_WHAT TO PRODUCE_
From the listing below, copy only the lines running from the line that contains "The height and width of the screenshot is (720, 1280)." to the line that contains "Task: Click the heading", both included.

_DATA IN THIS EXERCISE_
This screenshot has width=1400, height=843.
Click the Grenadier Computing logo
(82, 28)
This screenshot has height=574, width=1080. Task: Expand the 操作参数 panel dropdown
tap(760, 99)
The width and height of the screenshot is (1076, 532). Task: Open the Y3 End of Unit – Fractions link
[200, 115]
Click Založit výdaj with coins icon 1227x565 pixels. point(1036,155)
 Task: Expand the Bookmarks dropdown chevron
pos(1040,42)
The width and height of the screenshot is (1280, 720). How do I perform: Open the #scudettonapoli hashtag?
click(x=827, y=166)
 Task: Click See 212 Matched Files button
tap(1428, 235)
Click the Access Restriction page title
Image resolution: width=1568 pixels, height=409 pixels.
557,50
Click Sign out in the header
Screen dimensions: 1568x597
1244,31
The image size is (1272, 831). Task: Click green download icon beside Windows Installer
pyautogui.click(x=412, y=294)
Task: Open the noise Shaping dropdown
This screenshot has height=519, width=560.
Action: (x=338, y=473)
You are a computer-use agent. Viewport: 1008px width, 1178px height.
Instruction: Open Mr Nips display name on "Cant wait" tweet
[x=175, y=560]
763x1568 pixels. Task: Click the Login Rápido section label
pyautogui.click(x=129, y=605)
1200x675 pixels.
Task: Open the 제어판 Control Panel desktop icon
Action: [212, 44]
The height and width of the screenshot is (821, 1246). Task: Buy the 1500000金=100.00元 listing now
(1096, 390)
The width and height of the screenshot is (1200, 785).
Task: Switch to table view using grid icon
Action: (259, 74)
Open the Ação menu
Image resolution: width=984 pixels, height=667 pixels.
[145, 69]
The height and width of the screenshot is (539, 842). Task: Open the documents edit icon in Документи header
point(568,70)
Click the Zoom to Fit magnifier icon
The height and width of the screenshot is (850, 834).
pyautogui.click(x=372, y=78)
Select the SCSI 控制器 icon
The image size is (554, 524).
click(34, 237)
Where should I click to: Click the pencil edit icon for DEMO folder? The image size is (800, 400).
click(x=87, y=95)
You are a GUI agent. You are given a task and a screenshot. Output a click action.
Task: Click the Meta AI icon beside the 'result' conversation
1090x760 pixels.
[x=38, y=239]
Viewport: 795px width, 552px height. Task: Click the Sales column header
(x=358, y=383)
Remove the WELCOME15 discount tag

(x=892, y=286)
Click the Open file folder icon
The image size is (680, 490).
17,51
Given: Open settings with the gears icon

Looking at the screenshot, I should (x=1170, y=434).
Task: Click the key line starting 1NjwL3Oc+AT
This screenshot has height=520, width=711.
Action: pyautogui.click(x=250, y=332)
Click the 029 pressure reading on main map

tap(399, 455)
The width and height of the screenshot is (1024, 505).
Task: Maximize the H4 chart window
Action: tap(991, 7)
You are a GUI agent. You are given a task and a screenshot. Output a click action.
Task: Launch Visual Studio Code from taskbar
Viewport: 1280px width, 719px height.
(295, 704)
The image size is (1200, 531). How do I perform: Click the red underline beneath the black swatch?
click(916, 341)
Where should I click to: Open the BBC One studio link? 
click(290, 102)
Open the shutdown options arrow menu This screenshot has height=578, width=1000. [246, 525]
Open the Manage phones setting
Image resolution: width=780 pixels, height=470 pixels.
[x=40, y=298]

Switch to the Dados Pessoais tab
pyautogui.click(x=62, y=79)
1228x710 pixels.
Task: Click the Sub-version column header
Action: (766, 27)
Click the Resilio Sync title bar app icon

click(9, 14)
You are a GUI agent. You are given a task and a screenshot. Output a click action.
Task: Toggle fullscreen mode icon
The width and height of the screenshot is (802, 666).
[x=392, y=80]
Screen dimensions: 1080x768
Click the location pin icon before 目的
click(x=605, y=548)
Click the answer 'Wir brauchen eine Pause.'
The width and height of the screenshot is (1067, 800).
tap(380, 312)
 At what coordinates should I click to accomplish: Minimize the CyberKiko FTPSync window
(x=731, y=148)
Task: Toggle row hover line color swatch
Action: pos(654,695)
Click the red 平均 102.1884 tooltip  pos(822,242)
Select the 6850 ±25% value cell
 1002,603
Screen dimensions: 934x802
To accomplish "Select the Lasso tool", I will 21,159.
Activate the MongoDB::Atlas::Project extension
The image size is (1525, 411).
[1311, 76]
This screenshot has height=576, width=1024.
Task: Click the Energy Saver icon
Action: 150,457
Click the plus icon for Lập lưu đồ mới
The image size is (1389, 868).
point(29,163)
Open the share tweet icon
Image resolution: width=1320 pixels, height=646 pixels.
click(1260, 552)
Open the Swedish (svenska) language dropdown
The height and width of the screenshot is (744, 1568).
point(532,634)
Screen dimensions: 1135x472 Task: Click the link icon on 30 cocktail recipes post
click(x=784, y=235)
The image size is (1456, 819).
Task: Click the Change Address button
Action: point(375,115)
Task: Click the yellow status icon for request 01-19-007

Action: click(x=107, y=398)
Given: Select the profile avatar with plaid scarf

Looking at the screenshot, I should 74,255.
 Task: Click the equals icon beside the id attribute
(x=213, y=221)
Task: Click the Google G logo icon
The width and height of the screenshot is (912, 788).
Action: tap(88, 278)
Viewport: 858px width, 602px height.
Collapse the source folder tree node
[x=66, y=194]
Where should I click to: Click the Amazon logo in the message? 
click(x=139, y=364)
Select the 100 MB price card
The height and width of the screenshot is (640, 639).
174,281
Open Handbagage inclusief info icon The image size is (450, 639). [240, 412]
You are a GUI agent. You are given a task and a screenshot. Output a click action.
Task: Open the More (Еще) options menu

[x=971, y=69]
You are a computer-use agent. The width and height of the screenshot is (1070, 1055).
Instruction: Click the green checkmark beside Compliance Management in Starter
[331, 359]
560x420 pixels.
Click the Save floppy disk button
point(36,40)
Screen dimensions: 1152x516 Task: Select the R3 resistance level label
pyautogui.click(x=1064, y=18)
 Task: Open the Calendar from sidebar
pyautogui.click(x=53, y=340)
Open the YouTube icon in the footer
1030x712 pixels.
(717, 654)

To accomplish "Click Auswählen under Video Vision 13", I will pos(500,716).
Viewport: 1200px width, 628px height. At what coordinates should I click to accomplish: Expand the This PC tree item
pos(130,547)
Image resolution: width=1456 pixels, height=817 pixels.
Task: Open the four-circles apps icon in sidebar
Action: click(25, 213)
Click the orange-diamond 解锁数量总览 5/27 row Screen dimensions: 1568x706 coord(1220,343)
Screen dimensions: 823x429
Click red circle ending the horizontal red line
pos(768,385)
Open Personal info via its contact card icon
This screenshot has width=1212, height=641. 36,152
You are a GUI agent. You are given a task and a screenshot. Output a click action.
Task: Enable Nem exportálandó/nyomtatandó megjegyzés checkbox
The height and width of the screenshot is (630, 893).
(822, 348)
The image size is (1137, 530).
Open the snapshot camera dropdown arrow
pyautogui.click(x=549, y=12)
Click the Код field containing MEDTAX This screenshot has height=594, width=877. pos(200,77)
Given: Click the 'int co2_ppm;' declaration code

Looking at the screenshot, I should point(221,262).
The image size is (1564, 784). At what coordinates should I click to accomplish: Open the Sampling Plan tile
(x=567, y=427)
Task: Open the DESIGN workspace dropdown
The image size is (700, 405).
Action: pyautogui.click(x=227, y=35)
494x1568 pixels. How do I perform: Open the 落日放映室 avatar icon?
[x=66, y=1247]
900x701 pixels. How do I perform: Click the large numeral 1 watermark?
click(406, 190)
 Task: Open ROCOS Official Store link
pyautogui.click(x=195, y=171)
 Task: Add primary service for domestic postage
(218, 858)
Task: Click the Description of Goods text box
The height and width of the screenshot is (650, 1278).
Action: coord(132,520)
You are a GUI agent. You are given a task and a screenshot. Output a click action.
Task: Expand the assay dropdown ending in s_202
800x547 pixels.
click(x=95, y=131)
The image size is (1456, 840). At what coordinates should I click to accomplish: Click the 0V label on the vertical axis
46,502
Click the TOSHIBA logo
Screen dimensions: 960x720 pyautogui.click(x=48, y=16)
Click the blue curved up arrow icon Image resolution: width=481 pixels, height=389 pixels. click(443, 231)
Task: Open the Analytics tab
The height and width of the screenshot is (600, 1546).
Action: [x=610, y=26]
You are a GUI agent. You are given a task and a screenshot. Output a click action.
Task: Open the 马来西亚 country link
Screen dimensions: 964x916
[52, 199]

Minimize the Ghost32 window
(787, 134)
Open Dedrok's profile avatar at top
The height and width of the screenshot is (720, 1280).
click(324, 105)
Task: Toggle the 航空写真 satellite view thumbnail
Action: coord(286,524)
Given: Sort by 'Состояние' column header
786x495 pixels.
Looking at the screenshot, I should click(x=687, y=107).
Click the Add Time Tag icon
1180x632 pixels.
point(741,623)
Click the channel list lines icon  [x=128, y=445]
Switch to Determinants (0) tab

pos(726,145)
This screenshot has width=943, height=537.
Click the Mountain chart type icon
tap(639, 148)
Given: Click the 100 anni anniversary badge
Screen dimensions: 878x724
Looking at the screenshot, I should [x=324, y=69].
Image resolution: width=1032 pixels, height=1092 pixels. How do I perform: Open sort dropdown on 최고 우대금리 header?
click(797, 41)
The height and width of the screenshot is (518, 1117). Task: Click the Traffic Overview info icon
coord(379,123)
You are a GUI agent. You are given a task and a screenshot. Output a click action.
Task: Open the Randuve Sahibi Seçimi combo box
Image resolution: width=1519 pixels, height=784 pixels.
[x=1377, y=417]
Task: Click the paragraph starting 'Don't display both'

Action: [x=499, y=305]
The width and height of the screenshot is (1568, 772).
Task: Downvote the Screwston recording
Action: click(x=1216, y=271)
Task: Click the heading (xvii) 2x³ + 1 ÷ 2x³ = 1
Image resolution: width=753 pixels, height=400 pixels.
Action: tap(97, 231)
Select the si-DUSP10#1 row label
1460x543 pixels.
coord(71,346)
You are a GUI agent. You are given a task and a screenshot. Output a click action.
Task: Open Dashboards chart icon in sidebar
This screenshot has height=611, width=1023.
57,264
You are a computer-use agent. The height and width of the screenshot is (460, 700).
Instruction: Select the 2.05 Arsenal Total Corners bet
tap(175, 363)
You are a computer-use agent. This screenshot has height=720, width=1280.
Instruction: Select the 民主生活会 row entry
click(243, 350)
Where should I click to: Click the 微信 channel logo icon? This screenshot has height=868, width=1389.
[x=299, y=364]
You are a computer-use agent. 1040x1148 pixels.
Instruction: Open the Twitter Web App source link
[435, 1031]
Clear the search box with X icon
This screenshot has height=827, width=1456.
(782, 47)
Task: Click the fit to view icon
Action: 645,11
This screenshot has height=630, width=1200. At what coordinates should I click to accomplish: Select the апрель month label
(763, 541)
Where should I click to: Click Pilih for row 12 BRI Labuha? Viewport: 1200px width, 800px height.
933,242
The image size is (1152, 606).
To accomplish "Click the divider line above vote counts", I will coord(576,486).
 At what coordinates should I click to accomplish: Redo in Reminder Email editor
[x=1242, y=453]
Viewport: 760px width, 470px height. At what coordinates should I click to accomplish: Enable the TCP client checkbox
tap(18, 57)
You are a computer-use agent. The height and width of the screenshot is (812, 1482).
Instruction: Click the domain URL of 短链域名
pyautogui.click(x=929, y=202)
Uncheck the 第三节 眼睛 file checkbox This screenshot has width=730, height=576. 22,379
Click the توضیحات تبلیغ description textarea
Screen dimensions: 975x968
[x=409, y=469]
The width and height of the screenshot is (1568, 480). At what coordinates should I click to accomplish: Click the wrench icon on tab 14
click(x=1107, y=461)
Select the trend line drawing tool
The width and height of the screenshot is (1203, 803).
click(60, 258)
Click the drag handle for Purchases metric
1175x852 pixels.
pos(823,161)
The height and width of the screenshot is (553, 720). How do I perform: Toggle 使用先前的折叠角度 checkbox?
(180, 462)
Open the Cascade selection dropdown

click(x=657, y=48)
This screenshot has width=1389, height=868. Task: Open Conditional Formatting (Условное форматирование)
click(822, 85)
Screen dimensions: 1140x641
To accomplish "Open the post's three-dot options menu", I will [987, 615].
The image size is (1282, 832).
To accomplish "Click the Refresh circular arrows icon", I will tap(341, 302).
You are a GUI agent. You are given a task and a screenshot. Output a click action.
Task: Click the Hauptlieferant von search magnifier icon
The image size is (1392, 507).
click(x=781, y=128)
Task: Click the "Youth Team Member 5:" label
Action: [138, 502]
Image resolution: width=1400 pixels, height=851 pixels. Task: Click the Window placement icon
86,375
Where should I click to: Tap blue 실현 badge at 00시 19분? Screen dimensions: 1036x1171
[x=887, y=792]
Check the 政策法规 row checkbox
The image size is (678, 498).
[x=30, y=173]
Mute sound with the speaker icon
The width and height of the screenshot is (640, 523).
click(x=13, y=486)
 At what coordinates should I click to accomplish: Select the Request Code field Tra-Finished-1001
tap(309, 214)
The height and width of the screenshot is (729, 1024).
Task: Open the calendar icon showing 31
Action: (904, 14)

_SOLUTION FOR THIS PROBLEM_
The height and width of the screenshot is (720, 1280).
click(324, 105)
Task: Toggle the 航空写真 satellite view thumbnail
Action: coord(286,524)
Given: Sort by 'Состояние' column header
786x495 pixels.
Looking at the screenshot, I should click(x=687, y=107).
Click the Add Time Tag icon
1180x632 pixels.
point(741,623)
Click the channel list lines icon  [x=128, y=445]
Switch to Determinants (0) tab

pos(726,145)
This screenshot has width=943, height=537.
Click the Mountain chart type icon
tap(639, 148)
Given: Click the 100 anni anniversary badge
Screen dimensions: 878x724
Looking at the screenshot, I should [x=324, y=69].
Image resolution: width=1032 pixels, height=1092 pixels. How do I perform: Open sort dropdown on 최고 우대금리 header?
click(797, 41)
The height and width of the screenshot is (518, 1117). Task: Click the Traffic Overview info icon
coord(379,123)
You are a GUI agent. You are given a task and a screenshot. Output a click action.
Task: Open the Randuve Sahibi Seçimi combo box
Image resolution: width=1519 pixels, height=784 pixels.
[x=1377, y=417]
Task: Click the paragraph starting 'Don't display both'

Action: [x=499, y=305]
The width and height of the screenshot is (1568, 772).
Task: Downvote the Screwston recording
Action: click(x=1216, y=271)
Task: Click the heading (xvii) 2x³ + 1 ÷ 2x³ = 1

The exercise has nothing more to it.